▶ EXERCISE DIRECTIONS
Your answer must be an exact transcription of the lines from the line with "Instruction: Click info" through the final line of the data.

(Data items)
____

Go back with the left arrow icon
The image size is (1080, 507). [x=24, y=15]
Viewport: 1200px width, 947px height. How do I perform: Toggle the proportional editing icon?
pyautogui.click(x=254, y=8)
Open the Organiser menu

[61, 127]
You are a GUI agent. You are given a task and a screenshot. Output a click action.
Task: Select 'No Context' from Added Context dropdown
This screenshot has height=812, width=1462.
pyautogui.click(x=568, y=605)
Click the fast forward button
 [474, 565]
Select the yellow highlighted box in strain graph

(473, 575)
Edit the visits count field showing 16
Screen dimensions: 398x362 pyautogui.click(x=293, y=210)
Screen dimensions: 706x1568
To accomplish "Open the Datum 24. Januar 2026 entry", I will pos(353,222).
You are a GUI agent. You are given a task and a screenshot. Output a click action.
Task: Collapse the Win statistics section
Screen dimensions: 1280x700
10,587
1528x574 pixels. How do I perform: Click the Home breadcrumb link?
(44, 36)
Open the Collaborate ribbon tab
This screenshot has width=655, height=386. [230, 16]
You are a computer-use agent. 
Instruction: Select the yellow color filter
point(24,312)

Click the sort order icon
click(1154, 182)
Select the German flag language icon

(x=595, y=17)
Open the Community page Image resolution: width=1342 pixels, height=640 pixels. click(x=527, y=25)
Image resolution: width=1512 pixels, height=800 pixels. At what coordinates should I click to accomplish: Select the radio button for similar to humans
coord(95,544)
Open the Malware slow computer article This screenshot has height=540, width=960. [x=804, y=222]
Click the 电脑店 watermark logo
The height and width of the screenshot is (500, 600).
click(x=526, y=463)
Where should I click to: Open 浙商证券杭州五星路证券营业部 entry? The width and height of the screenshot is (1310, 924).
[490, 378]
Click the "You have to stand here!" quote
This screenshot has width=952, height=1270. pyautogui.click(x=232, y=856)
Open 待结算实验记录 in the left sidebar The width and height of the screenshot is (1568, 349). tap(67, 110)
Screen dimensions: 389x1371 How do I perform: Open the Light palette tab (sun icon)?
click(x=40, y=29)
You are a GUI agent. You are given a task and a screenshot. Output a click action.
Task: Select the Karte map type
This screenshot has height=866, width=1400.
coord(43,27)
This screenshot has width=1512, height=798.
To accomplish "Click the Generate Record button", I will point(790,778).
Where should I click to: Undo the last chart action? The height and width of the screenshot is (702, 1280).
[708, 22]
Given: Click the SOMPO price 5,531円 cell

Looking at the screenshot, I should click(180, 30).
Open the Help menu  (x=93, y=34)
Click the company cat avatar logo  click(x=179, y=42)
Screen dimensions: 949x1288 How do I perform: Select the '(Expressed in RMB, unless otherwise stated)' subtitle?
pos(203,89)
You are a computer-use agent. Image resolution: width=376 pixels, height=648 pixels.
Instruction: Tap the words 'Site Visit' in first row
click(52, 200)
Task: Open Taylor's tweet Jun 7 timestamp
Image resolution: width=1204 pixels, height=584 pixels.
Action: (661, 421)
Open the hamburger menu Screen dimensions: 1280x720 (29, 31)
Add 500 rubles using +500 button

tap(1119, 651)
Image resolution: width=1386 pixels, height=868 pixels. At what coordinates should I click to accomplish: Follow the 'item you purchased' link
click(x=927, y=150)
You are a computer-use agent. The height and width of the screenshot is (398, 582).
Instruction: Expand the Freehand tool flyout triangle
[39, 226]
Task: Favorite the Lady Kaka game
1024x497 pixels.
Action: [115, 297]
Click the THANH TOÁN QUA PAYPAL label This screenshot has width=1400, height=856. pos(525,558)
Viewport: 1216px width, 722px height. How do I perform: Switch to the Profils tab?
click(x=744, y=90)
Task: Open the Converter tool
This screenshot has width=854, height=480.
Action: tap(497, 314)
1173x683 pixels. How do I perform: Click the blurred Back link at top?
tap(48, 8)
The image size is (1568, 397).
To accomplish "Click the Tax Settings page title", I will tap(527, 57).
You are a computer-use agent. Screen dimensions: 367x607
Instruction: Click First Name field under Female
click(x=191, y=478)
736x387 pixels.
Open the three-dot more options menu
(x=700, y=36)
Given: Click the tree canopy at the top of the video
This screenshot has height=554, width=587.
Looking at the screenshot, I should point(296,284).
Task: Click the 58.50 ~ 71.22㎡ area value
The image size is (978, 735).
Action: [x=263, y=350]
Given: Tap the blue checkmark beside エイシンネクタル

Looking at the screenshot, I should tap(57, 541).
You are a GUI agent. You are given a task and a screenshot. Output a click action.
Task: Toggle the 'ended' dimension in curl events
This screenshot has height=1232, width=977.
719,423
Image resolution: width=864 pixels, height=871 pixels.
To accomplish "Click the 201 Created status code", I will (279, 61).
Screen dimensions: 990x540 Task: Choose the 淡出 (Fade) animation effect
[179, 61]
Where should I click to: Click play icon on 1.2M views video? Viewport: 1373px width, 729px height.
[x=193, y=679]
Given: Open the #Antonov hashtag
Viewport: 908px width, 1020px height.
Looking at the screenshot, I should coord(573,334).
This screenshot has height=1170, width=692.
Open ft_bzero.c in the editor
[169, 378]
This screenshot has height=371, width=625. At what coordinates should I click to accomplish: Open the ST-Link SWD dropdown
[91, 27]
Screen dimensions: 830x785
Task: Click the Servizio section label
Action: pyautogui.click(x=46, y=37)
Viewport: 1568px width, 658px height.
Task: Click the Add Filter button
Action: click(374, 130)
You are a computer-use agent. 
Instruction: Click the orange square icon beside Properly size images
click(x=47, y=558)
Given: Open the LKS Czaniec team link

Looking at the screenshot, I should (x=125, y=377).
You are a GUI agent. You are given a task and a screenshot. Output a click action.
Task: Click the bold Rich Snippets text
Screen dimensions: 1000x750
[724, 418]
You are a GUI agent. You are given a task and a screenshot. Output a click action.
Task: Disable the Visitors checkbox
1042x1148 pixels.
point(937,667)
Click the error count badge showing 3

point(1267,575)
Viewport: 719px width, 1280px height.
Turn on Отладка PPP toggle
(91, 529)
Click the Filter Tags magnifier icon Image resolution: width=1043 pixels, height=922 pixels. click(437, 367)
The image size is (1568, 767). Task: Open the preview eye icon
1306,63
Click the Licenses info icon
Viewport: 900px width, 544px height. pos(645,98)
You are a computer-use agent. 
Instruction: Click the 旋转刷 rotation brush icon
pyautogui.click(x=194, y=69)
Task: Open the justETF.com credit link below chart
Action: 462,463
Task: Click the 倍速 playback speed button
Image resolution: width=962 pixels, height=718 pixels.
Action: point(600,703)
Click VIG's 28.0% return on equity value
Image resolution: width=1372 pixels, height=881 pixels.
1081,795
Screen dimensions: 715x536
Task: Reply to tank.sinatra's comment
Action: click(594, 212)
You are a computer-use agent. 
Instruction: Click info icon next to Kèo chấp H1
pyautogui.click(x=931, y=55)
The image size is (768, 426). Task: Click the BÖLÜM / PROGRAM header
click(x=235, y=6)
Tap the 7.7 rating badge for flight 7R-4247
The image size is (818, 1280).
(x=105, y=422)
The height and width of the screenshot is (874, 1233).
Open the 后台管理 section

____

▶ EXERCISE SOLUTION
Instruction: Click info icon next to Kèo chấp H1
pyautogui.click(x=931, y=55)
The image size is (768, 426). Task: Click the BÖLÜM / PROGRAM header
click(x=235, y=6)
Tap the 7.7 rating badge for flight 7R-4247
The image size is (818, 1280).
(x=105, y=422)
The height and width of the screenshot is (874, 1233).
Open the 后台管理 section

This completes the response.